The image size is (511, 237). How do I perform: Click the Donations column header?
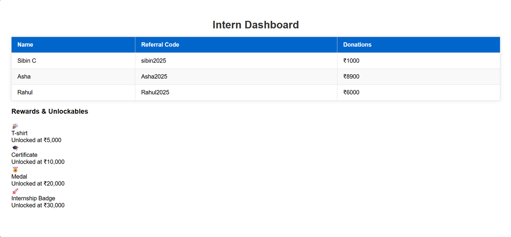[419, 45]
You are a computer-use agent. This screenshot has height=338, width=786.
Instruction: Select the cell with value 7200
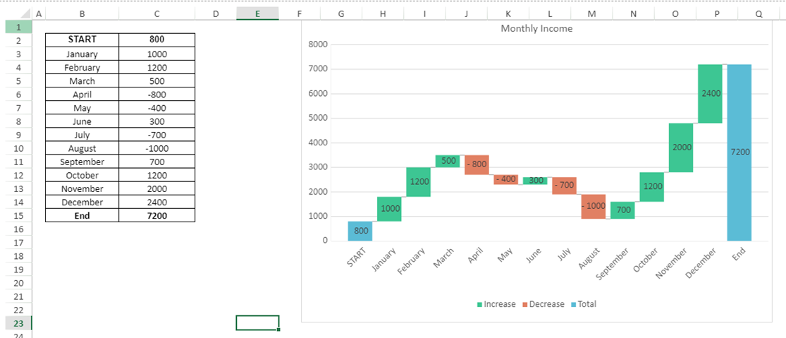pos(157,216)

--

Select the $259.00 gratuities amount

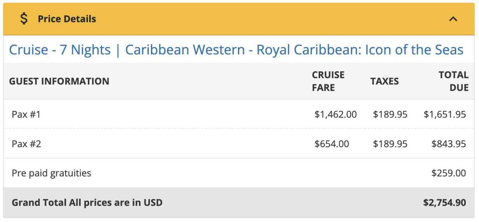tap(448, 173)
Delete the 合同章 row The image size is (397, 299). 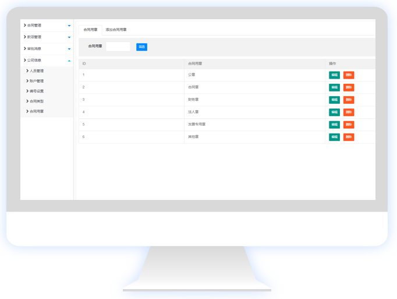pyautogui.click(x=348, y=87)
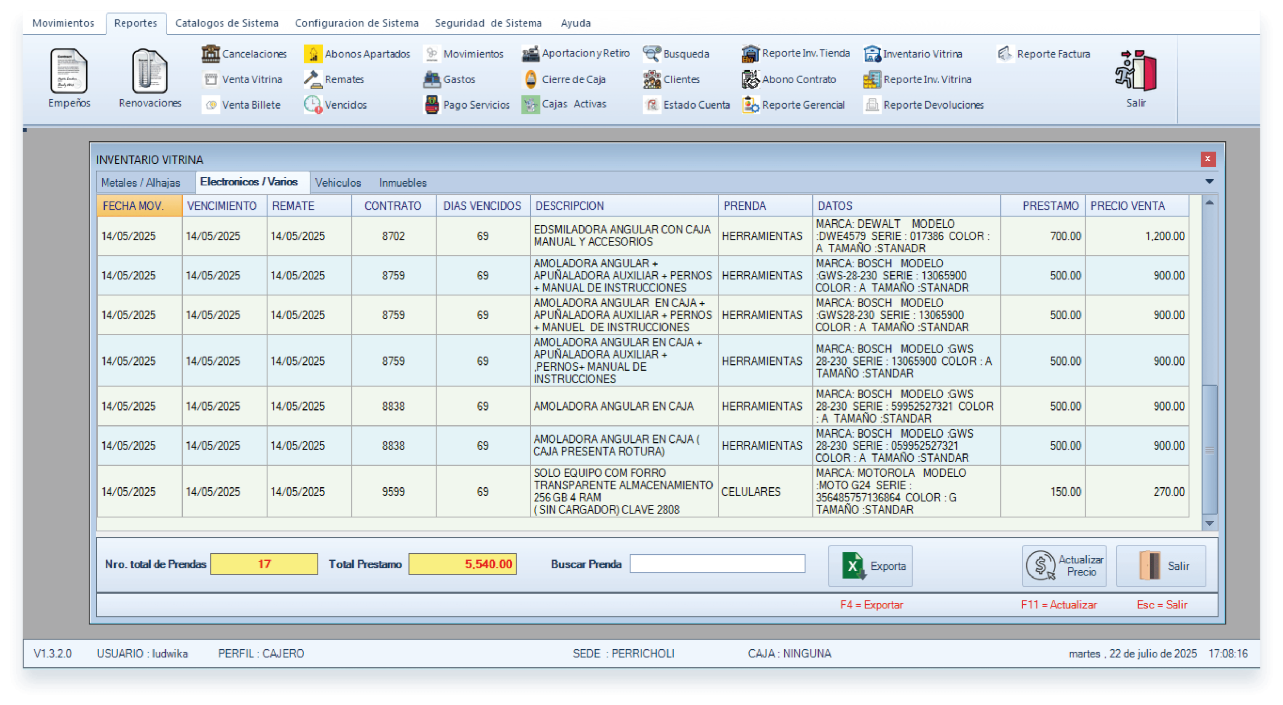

==

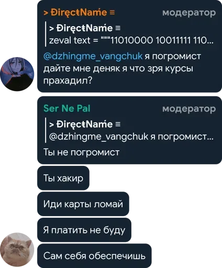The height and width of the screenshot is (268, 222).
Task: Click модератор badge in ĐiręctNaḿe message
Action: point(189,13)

> STATED PROBLEM
Turn the entries from the line containing "You are a computer-use" through the line containing "pos(157,216)" into a JSON list of strings, with one string per line and blank lines skipped. Leave the pictures out of the list.

> SOLUTION FOR THIS PROBLEM
[
  "You are a computer-use agent. This screenshot has height=338, width=786.",
  "Instruction: Select the cell with value 7200",
  "pos(157,216)"
]